- [Work item] Of the entries below, return exactly those lines that fall between the one containing "Directory (346, 49)" and the one containing "Marketing (397, 2474)", the two end lines included.

- [Pixel coordinate grounding data]

········

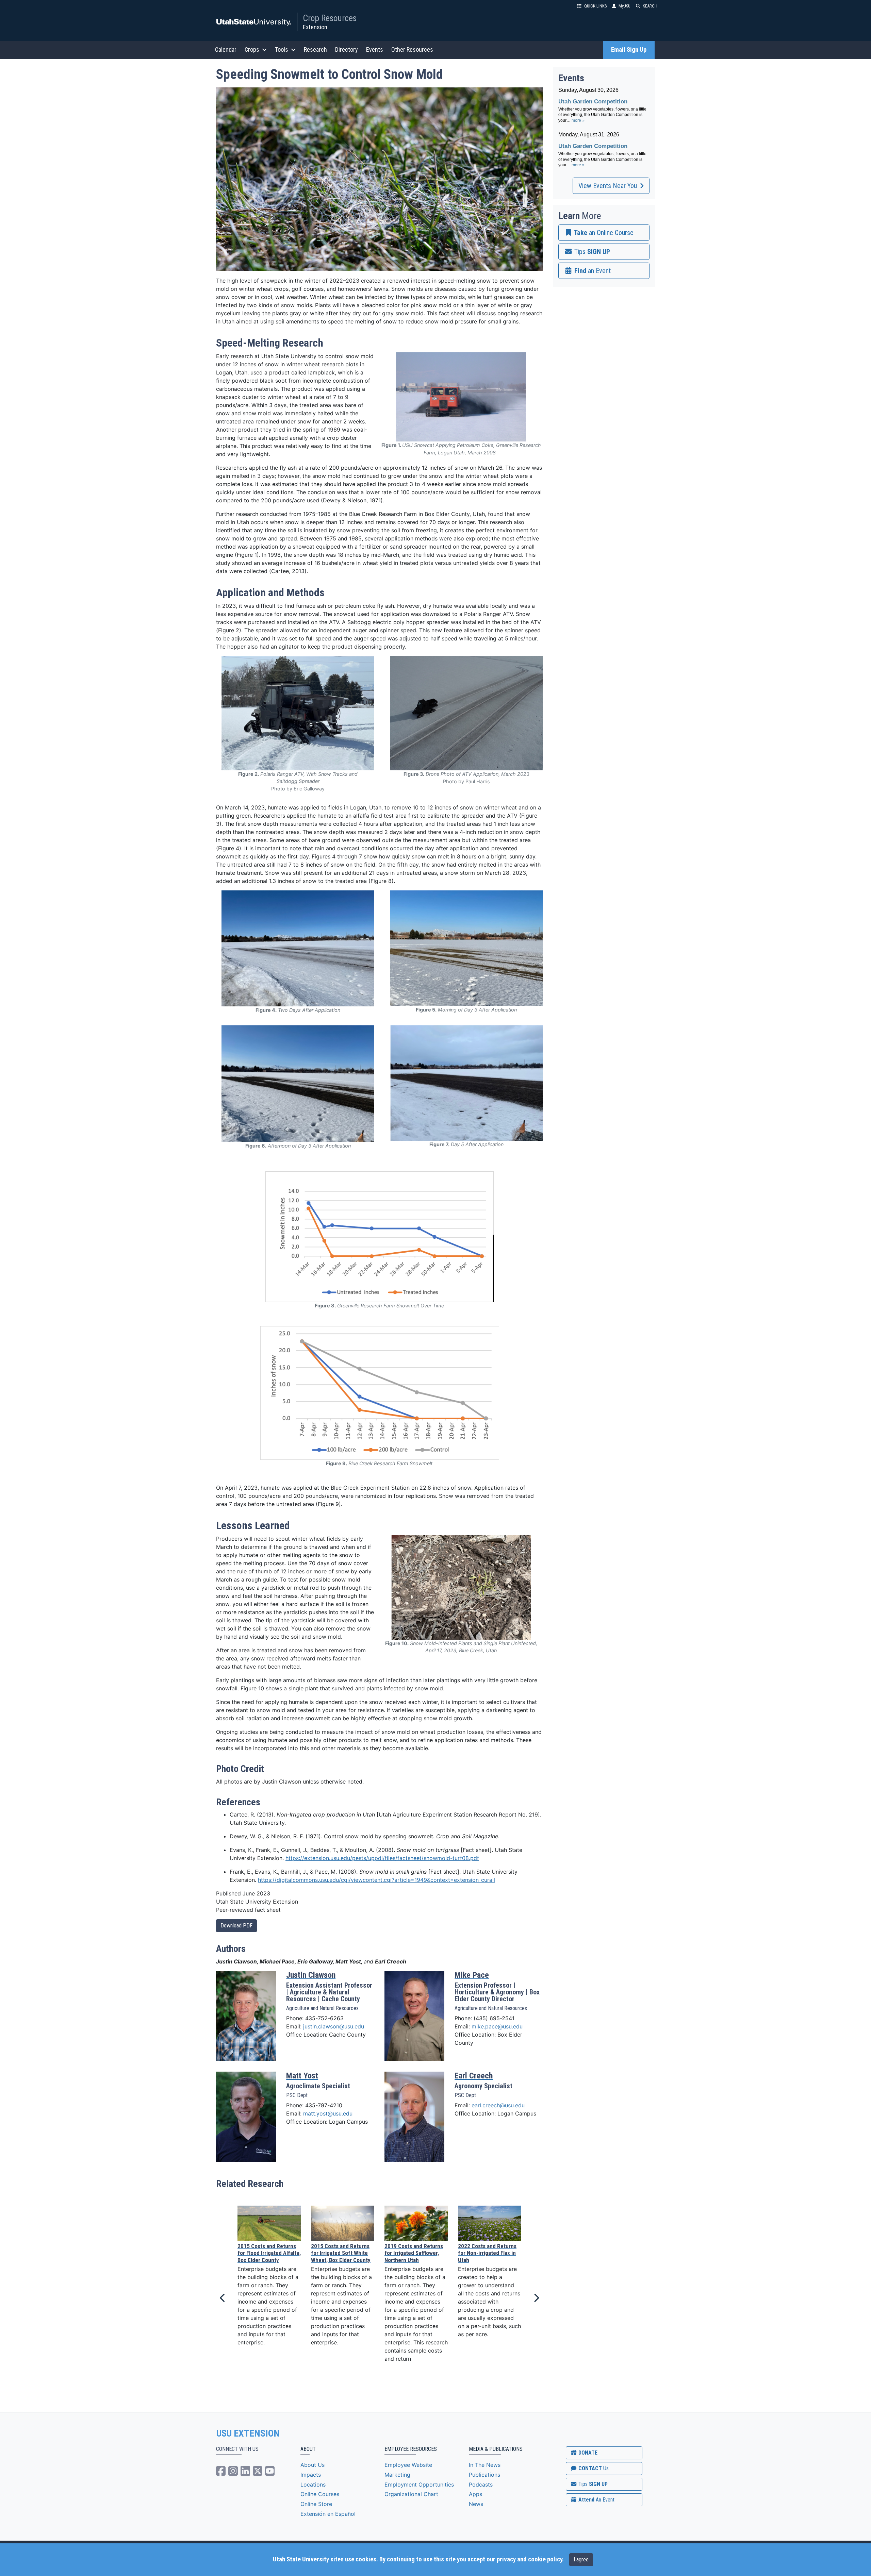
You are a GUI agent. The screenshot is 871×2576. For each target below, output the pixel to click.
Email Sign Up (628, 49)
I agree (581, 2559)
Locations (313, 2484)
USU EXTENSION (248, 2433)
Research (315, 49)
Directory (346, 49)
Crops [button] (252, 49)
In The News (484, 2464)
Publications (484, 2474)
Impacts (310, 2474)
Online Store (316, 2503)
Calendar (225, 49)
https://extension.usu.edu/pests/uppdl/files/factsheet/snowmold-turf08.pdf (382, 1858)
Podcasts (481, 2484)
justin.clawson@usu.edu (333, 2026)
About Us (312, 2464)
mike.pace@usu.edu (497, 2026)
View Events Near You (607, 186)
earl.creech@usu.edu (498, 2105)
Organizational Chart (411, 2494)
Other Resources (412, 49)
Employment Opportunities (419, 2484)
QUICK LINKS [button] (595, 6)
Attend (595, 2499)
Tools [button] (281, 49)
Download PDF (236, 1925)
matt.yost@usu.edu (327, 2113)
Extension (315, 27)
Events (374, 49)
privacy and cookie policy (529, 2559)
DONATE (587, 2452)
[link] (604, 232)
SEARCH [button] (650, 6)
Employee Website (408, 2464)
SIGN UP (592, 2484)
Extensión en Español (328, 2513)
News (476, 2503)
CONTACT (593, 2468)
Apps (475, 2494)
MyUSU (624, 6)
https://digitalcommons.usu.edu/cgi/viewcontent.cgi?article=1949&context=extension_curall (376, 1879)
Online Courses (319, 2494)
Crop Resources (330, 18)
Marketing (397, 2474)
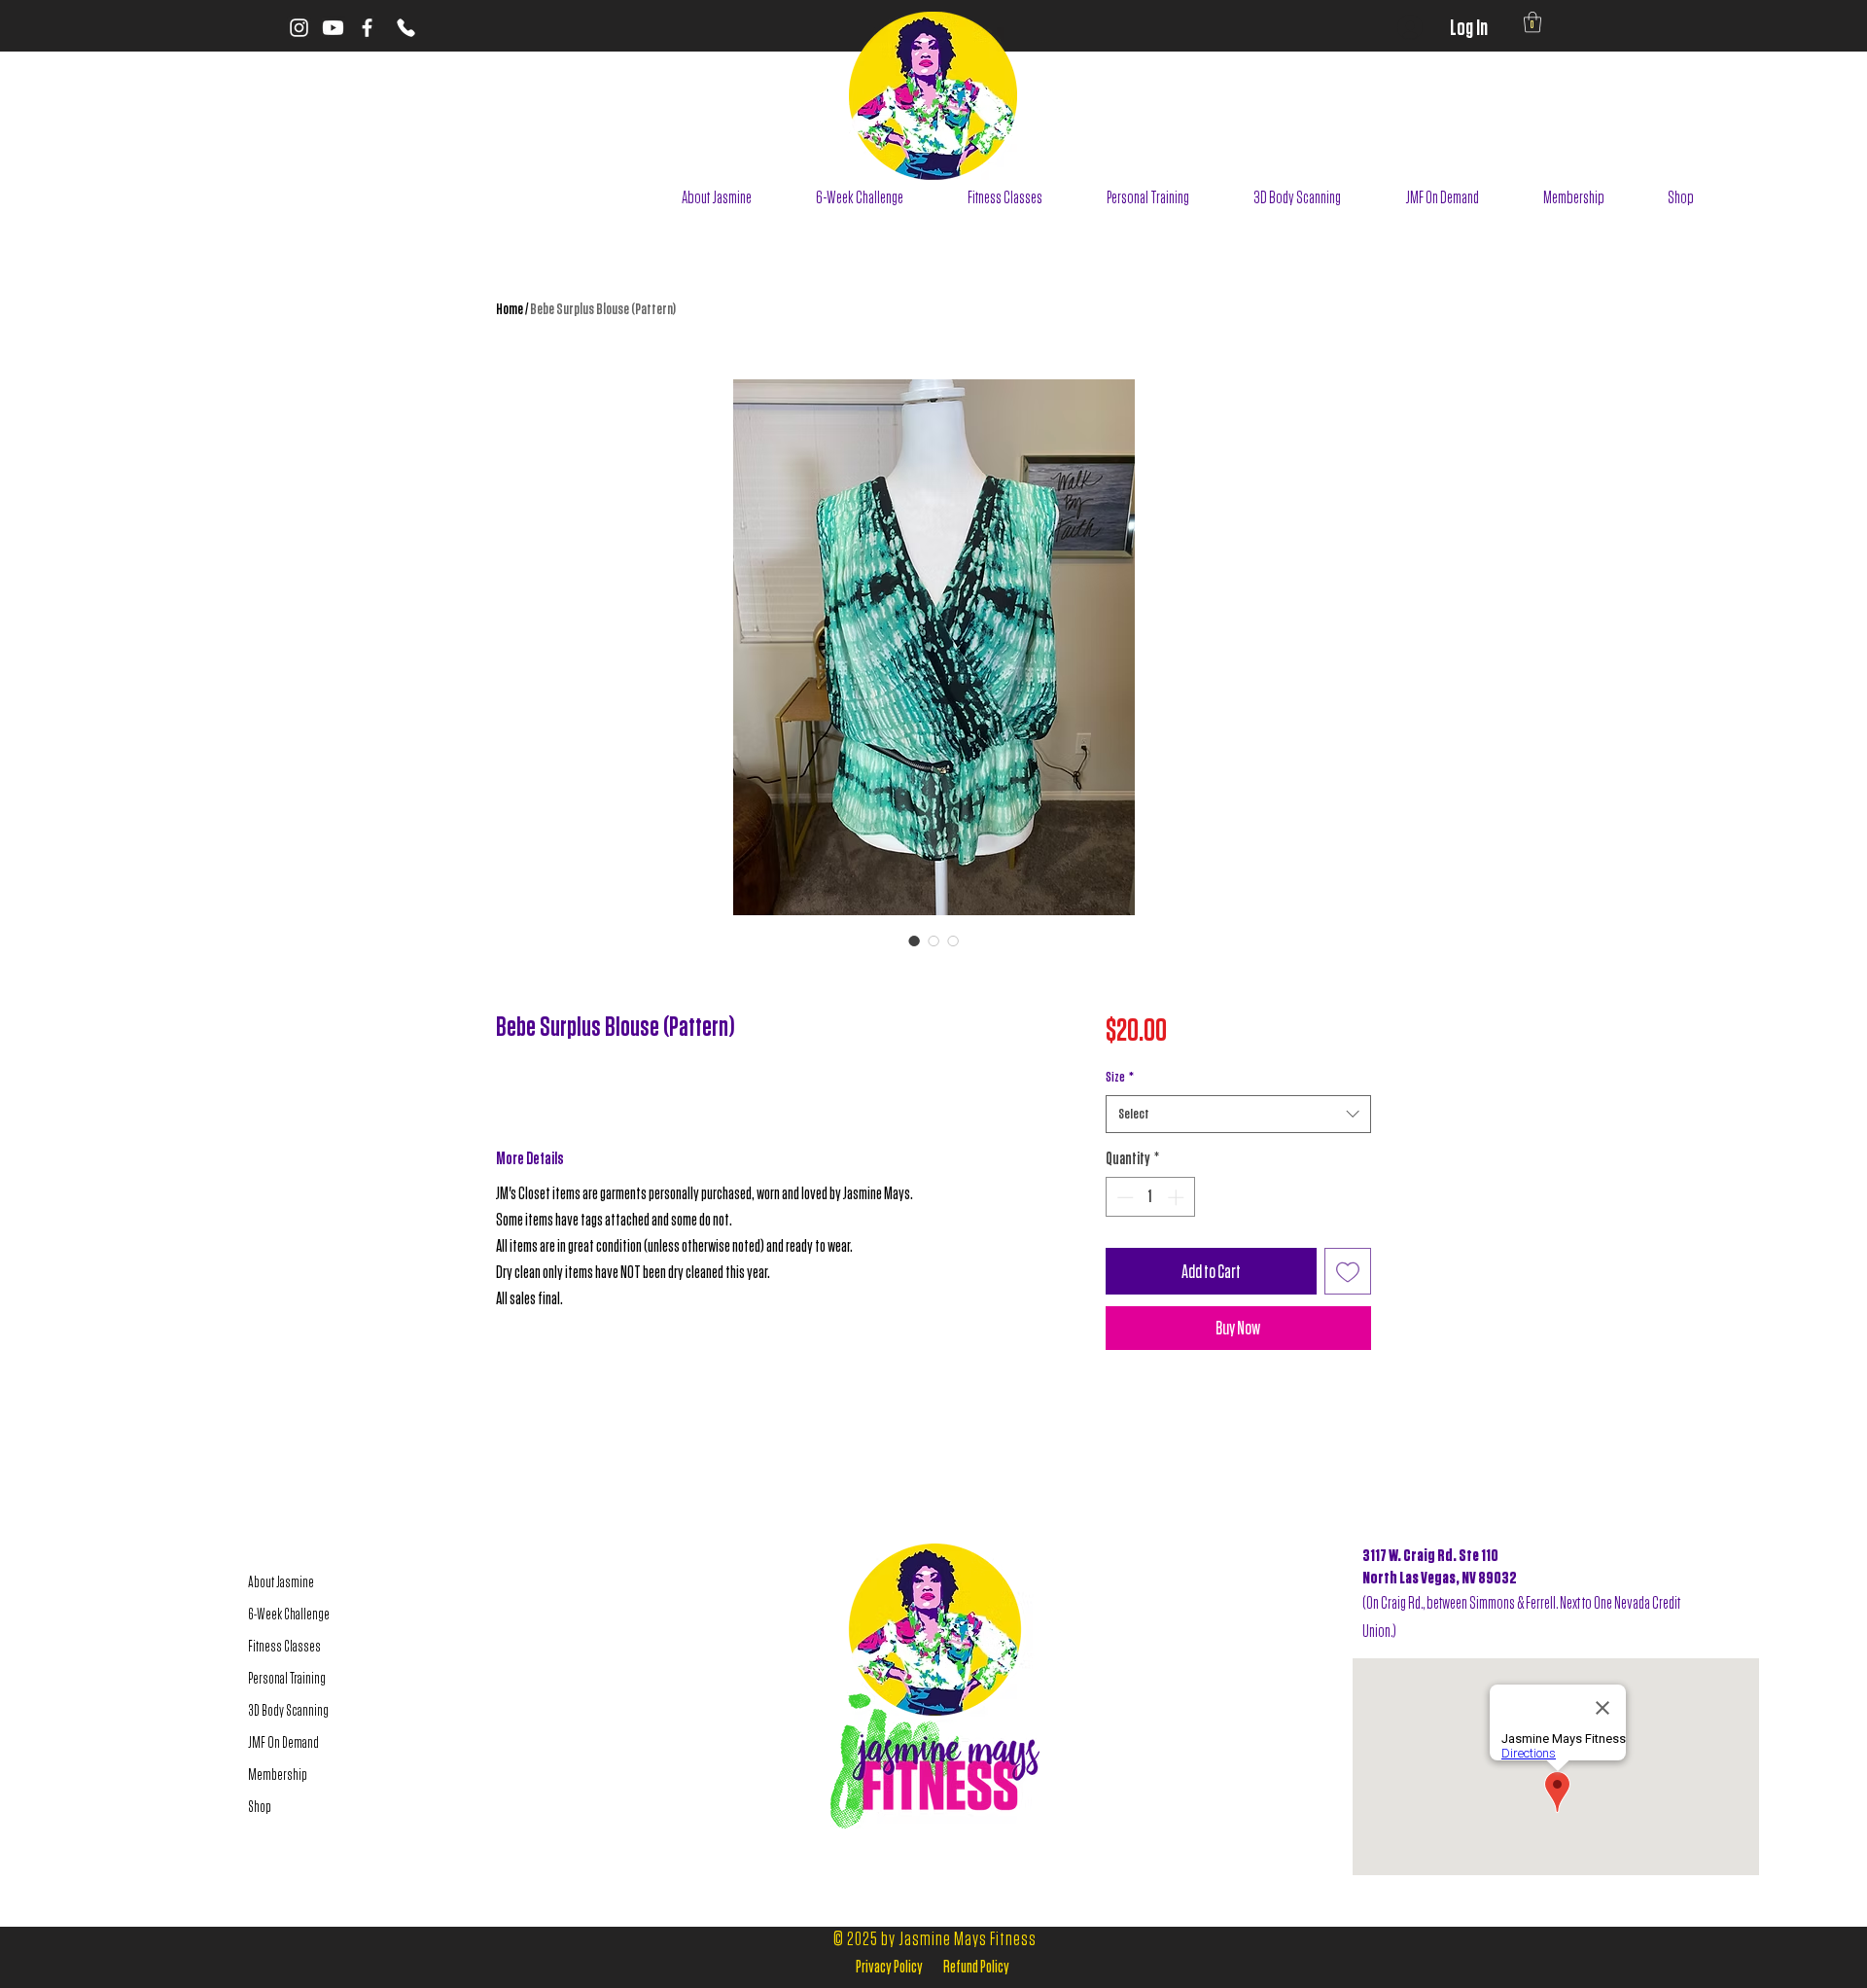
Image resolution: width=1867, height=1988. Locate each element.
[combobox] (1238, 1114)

········

- [Answer box]
Directory (346, 49)
Crops [button] (252, 49)
In The News (484, 2464)
Publications (484, 2474)
Impacts (310, 2474)
Online Store (316, 2503)
Calendar (225, 49)
https://extension.usu.edu/pests/uppdl/files/factsheet/snowmold-turf08.pdf (382, 1858)
Podcasts (481, 2484)
justin.clawson@usu.edu (333, 2026)
About Us (312, 2464)
mike.pace@usu.edu (497, 2026)
View Events Near You (607, 186)
earl.creech@usu.edu (498, 2105)
Organizational Chart (411, 2494)
Other Resources (412, 49)
Employment Opportunities (419, 2484)
QUICK LINKS [button] (595, 6)
Attend (595, 2499)
Tools [button] (281, 49)
Download PDF (236, 1925)
matt.yost@usu.edu (327, 2113)
Extension (315, 27)
Events (374, 49)
privacy and cookie policy (529, 2559)
DONATE (587, 2452)
[link] (604, 232)
SEARCH [button] (650, 6)
Employee Website (408, 2464)
SIGN UP (592, 2484)
Extensión en Español (328, 2513)
News (476, 2503)
CONTACT (593, 2468)
Apps (475, 2494)
MyUSU (624, 6)
https://digitalcommons.usu.edu/cgi/viewcontent.cgi?article=1949&context=extension_curall (376, 1879)
Online Courses (319, 2494)
Crop Resources (330, 18)
Marketing (397, 2474)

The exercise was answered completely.